What exactly does evil look like?

Well, nothing captured Satan's hatred like John Milton's Paradise Lost.

One sentence distilled the true nature of evil like no other in history… (thread) 🧵

Paradise Lost tells the story of Satan's origins: the greatest of the angels who rebelled against God's rule.

After losing a war in Heaven, Satan was cast out — with a battle cry that reverberates through the ages...

"Better to reign in Hell than to serve in Heaven!"

Rather than being a prisoner of Hell, Milton casts Satan as its ruler. And his famous line explains a lot about the nature of evil...

Milton's Satan is more than a rebel — he's an antihero, unable to save himself from his faults.

Seeing Satan's perspective, we're tempted to side with him: why should an all-powerful God dictate his will to everyone?

Shouldn't a daring visionary be allowed to try things his own way?

And wouldn't it be better to have things your own way in Hell, than put up with smug goodness in Heaven?

But these questions miss the real point: Satan's original sin wasn't mere rebellion — it was pride.

He had grown enamored of his own beauty and sought to be worshiped...

As the epic continues, Satan seeks to undermine God's creation by tempting Man to sin.
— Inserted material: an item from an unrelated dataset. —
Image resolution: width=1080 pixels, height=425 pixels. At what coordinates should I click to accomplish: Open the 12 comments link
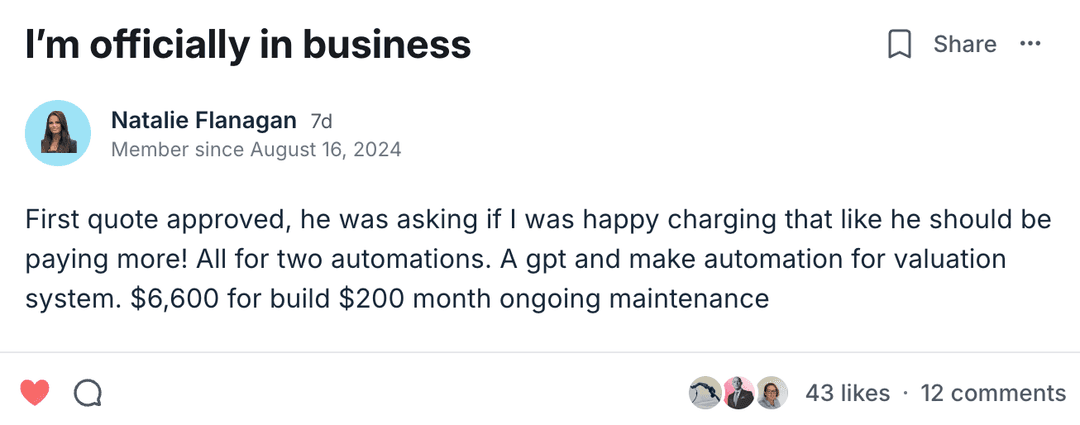click(x=992, y=393)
In the form of a serpent, he slithers into the Garden of Eden and deceives Eve into eating the forbidden fruit.

But, in the Garden, a less famous but equally important line is uttered by Satan:

"Nor hope to be my self less miserable
By what I seek, but others to make such"
As I"

In a moment of honesty, Satan admits his rebellion is hollow.

He cannot achieve anything good through it, nor escape his inner torment — he can only drag others into his misery.
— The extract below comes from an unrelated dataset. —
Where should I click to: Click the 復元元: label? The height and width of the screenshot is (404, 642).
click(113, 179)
And what was the result of all his bravado?

A once powerful archangel staging a celestial coup is now just a pitiful snake slithering off to Hell...
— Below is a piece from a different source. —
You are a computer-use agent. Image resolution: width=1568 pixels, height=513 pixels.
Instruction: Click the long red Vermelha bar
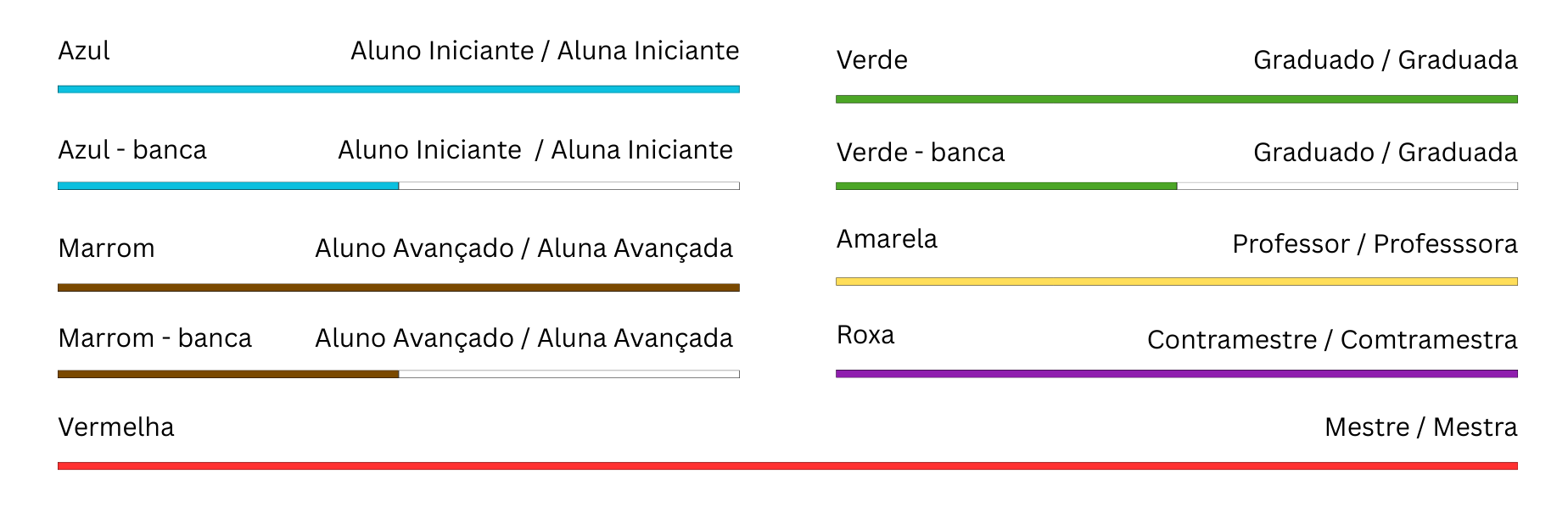(787, 466)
Pride caused his fall, and for all his bold words, he's master only of his own destruction.

Meanwhile, God still rules, and it's the beauty of his creation that begins to draw the reader's interest.

The root of Satan's evil — and mankind's sin — was his pride.

Living by your own rules, embracing pride, is the route to evil. Following God in humility is the route to good.

You can reign in Hell or serve in Heaven.

But Milton ultimately reminds us: regardless of how attractive rebellion might seem, there are never any winners in Hell.

And there are certainly no rulers...

Epic analysis by @RewiretheWest.

Read it in full here:
culture-critic.com/p/what-evil-re…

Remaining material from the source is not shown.